Researchers at Stanford want you to let them spy on you. But don’t worry; it’s for a good cause.
A team at the Stanford Security Laboratory led by doctoral student Jonathan Mayer recently launched the Metaphone project, the aim of which is to determine just how much it’s possible to find out about a person’s life by tracking their cellphone metadata. Amid revelations of the National Security Agency’s large-scale collection of the cellphone metadata of hundreds of millions of American citizens unconnected with any criminal activity, questions about the insight provided by metadata are particularly relevant.
Metadata is loosely defined as “information about information.” In the case of a cellphone call, it can refer to things like the phone number of each caller, the unique serial numbers of the physical devices involved, the time and duration of the call, the precise geographic location of the callers, and any calling cards used to make the connection.
‟Our hypothesis is that phone metadata reflects personal information, such as your location, age, gender, employment, relationships, and interests,” Mayer explained. ‟In some instances, a single call to a sensitive number may be revealing. Patterns of calls, that is, who, when, how long, and how often, could also enable inferences.”

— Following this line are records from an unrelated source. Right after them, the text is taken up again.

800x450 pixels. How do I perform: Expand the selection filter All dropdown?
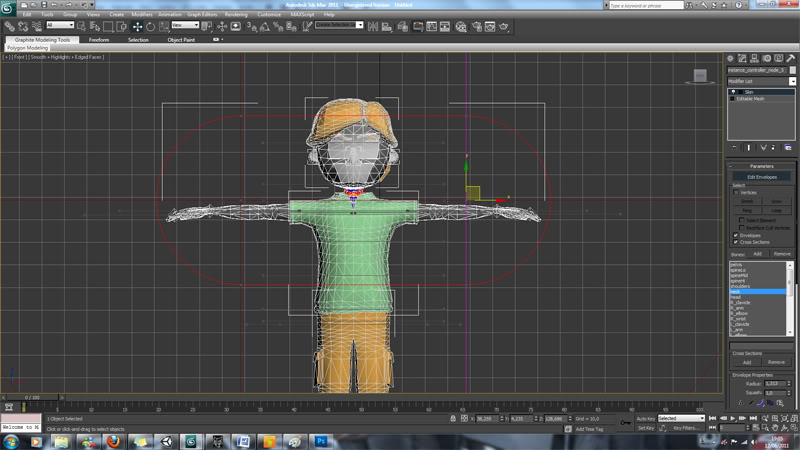60,26
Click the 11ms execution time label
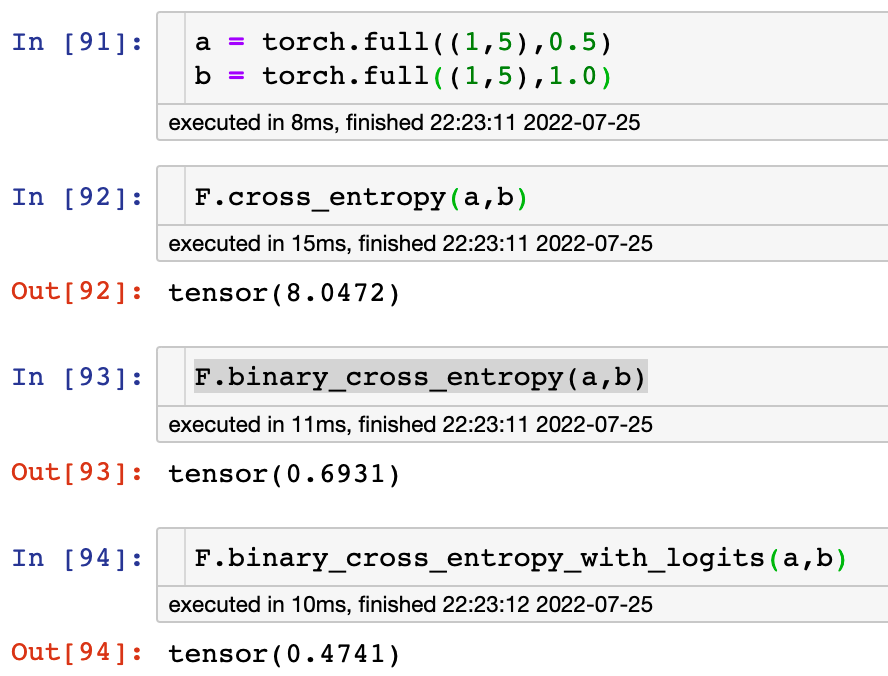 tap(410, 424)
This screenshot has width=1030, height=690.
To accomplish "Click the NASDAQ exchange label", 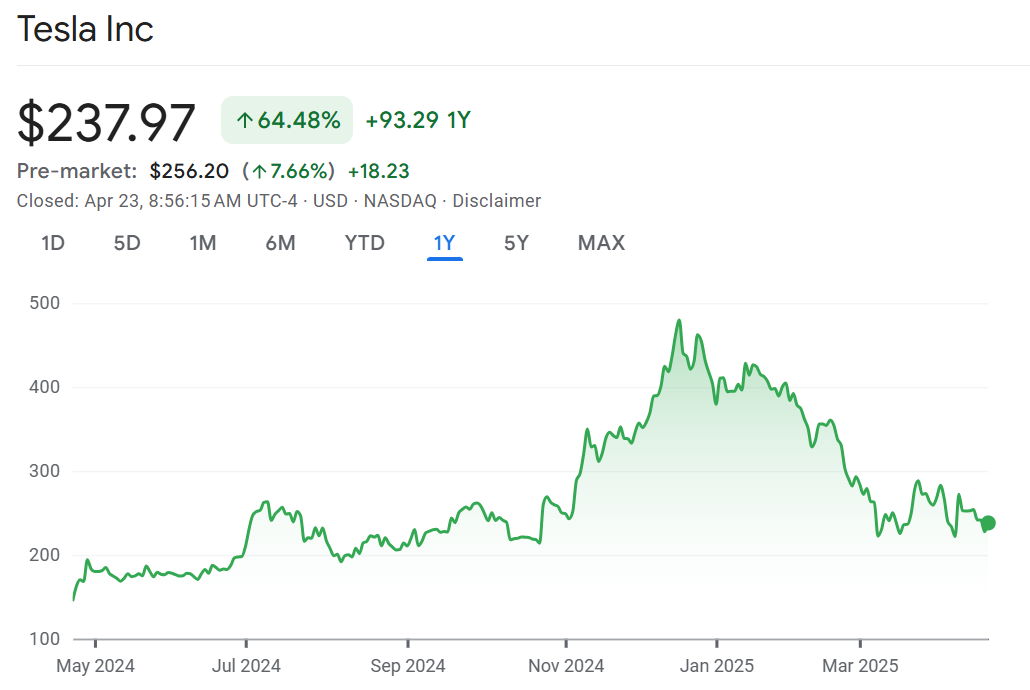I will 400,201.
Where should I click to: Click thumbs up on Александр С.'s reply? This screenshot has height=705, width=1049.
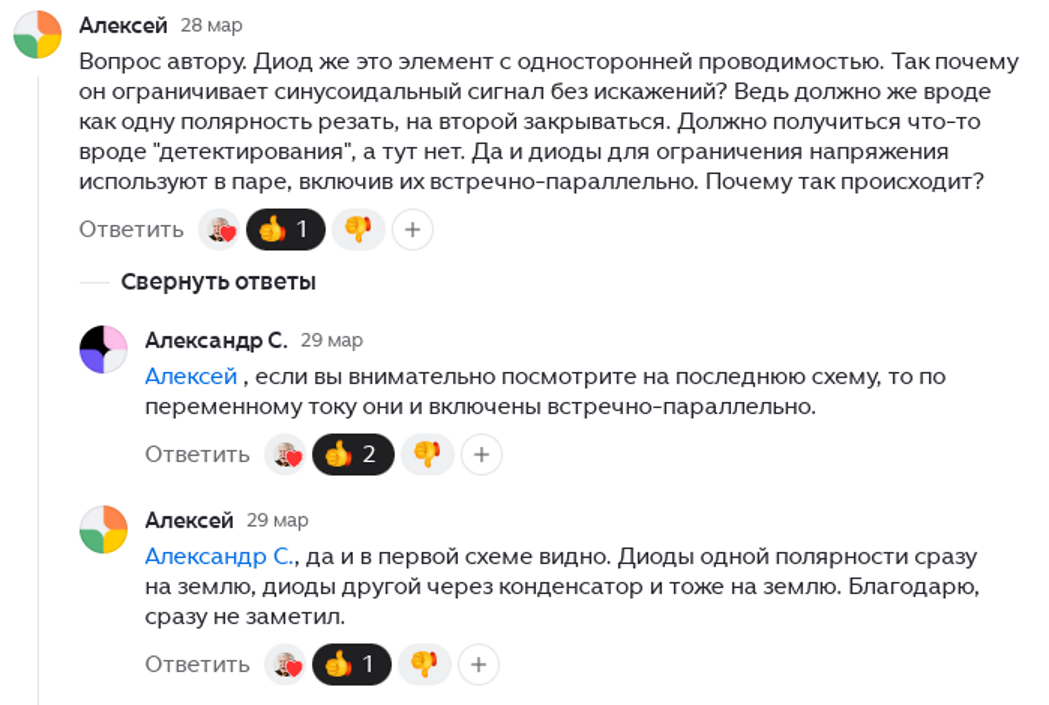point(353,453)
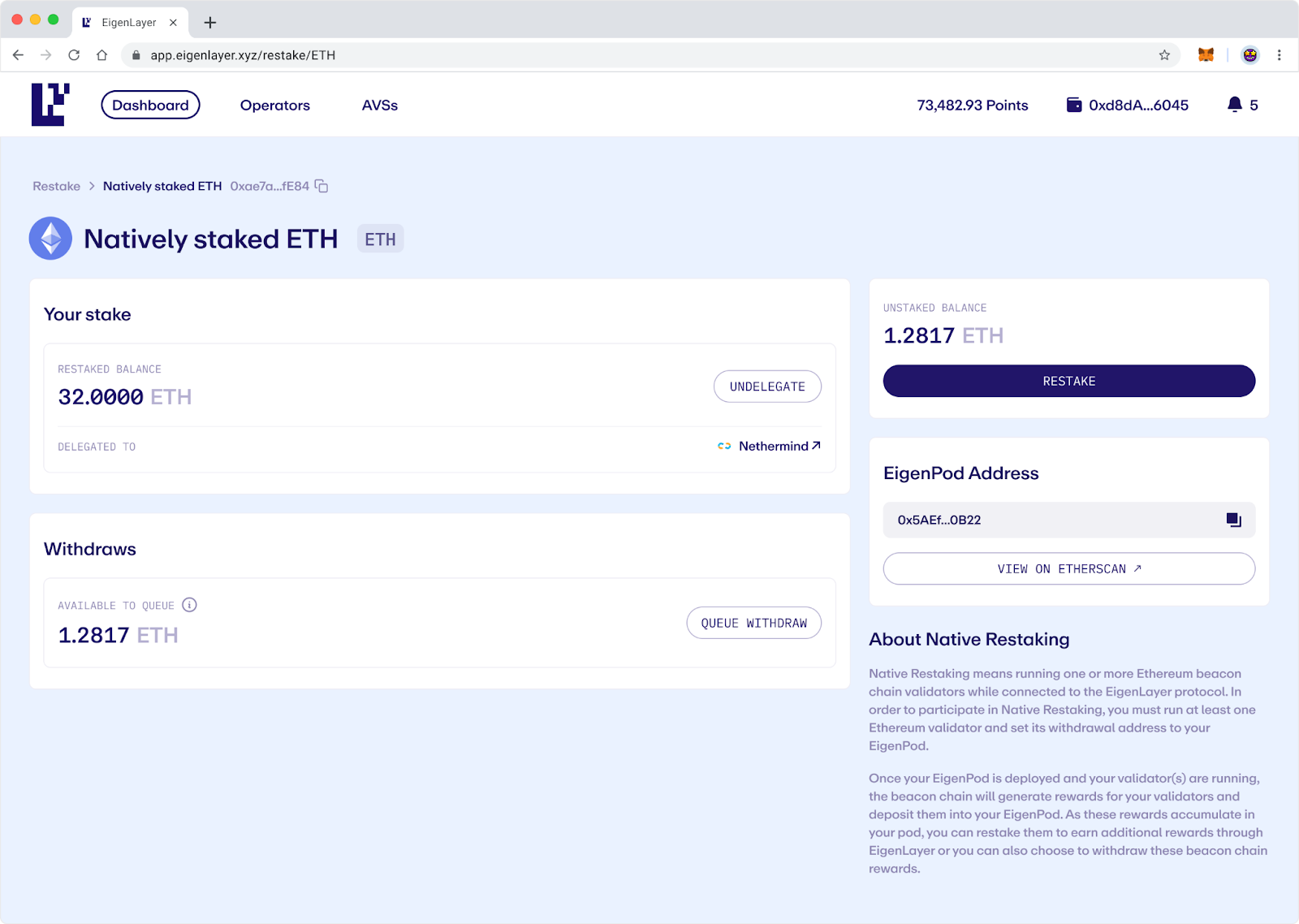1299x924 pixels.
Task: Select the Dashboard nav pill
Action: [150, 105]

Since the Stanford Security Lab is neither an intelligence agency nor a telecom company, researchers aren’t able to access phone records to test their hypothesis. Instead, they’re crowdsourcing the effort by encouraging members of the public to download a smartphone app that collects all the metadata produced by the given device and then transmits it to the Stanford team.
‟Some NSA supporters have taken the position that phone metadata is not sensitive. Many computer security researchers hold the opposite view,” Mayer noted. ‟Our aim is to provide empirical evidence in this debate, especially since all three branches of the federal government are presently weighing how to respond.”
Mayer said all data collected would be destroyed at the conclusion of the study, which has so far registered more than 200 participants.
The government’s metadata collection was first made public by the British newspaper The Guardian based on documents leaked by former NSA contractor Edward Snowden. The revelations have led many to believe that the NSA is maintaining records for every cellphone call originating and/or terminating in the United States.
According to statements made by members of Congress, the program has reportedly been in place since 2006.
The Obama Administration has attempted to reassure the public that, despite the pervasive nature of the metadata surveillance program, its actual intrusion into the privacy of average Americans is fairly limited. ‟The order … does not allow the government to listen in on anyone’s telephone calls,” insisted White House Deputy Press Secretary Josh Earnest during an informal press conference aboard Air Force One in June. ‟The information acquired does not include the content of any communications or the name of any subscriber. It relates exclusively to call details, such as a telephone number or the length of a telephone call.”
‟Nobody is listening to your telephone calls. That’s not what this program’s about,” added President Obama himself, shortly after news of the program was first published. ‟What the intelligence community is doing is looking at phone numbers and durations of calls. They are not looking at people’s names, and they’re not looking at content. But by sifting through this so-called metadata, they may identify potential leads with respect to folks who might engage in terrorism.”
However, a bevy of tech experts from across the ideological spectrum have repeatedly spoken out against this downplaying of how metadata collection can actually be quite intrusive.
In a declaration supporting an American Civil Liberties Union lawsuit against the NSA regarding the program, Princeton University computer science professor Edward Felten wrote, ‟The proliferation of metadata-producing devices, such as phones, have produced rich metadata trails. Many details of our lives can be gleaned by examining those trails, which often yield information more easily than do the actual content of our communications.”
Felten charges that the structured nature of telephone metadata makes it comparatively easy to analyze on a large scale using data-mining software and link-analysis tools like IBM’s Analyst Notebook and Pen-Link. In contrast, if the NSA were simply listening in to the contents of phone calls, the agency would have first to transcribe the every conversation, determine the meaning of each individual phrase, and figure out which parts of the call were relevant, all before being able to analyze vast quantities data in a way that could yield actionable results.
Even so, some legislators have pushed back against the whole concept of metadata collection being a particularly useful tool in the fight against terrorism. Earlier this week, Senators Ron Wyden (D-Oregon), Mark Udall (D-Utah), and Martin Heinrich (D-New Mexico) filed an amicus brief supporting a lawsuit against the NSA by a coalition of religious and other nonprofit groups arguing that the lawmakers “have seen no evidence that the bulk collection of Americans’ phone records has provided useful intelligence unobtainable through less intrusive means.”
Readers interested in participating in the Metaphone study can download the app from the Google Play store.